Mendenhall reads Forster’s famous novel about colonial India as growing out of the classical liberal tradition in Britain and its staunch anti-imperialism. Mendenhall shows that Forster’s narrative develops a critique of the application of Benthamite utilitarianism to Indian society. Bentham is often mistaken for a free market theorist because of some of the economic policies he advocated, but in fact he is an example of the kind of social engineer mentality that Friedrich Hayek continually inveighed against. Followers of Bentham, who were in fact involved in the East India Company, viewed colonial India as a vast social laboratory, in which they could experiment with various Benthamite schemes for bringing civilization to oriental savages (as they viewed them). Among these schemes was the project of imposing the English legal system on Indian society—to which these laws were largely alien and in many respects unsuited. As Mendenhall analyzes Passage to India, Forster portrays the inevitable clash between the abstract, rigid, and would-be universal principles of English justice and a diverse Indian social world that was much more fluid and adapted to local circumstances. In particular, Mendenhall shows how Hindu religious beliefs resisted the imposition of alien English principles on India: “Brahman served, on a rhetorical or metaphorical level, to challenge the Benthamite system that celebrated a different variety of inclusion: one with prerequisites for admission—adherence to British rules, submission to British centralized authority, and participation in British mercantilism.” It may come as a shock to leftwing literary critics, but in fact the spirit of imperialism is the antithesis of the spirit of free markets.
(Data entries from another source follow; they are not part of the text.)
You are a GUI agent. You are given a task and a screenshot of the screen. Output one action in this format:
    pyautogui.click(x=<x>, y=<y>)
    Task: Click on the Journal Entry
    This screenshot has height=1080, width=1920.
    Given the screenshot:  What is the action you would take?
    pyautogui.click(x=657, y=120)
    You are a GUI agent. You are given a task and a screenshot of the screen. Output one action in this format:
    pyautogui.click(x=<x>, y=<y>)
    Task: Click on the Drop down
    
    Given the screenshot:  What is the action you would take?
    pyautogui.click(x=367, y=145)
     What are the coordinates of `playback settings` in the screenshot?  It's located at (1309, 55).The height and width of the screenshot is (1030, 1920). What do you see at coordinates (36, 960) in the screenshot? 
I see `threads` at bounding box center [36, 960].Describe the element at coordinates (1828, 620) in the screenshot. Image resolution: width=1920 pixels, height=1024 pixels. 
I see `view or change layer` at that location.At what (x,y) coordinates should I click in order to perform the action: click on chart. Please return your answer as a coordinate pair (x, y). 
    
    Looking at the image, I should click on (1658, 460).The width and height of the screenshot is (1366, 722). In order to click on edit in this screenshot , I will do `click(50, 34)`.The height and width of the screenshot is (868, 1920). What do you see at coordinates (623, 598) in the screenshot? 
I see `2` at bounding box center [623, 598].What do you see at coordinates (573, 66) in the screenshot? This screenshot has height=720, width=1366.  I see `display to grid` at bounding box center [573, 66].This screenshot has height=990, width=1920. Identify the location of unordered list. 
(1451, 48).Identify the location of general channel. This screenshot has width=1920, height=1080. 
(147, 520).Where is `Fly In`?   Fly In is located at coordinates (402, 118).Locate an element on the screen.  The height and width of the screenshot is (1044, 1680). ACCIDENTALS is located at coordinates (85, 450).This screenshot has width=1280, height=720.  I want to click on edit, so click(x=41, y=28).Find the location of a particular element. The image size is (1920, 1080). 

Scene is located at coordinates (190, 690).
In short, Mendenhall makes it clear that classical liberalism and its libertarian offshoots are actually quite compatible with the multicultural ideal that is promoted in postcolonial studies today (this is what I mean when I speak of his building bridges to his opponents). As so often happens, by mistaking crony capitalism for genuine capitalism, literary critics fail to understand the liberating power of a free market economy. In his essay on Geoffrey of Monmouth’s History of the Kings of Britain, Mendenhall again beats the academic left at its own game, by showing how the law can be appropriated as a tool of oppression by the state. In essay after essay, Mendenhall makes the case for using libertarian theory and Austrian economics to gain fresh perspectives on literature. One can only hope that his book will open the eyes of other young scholars to the rich potential of this new approach to literary studies.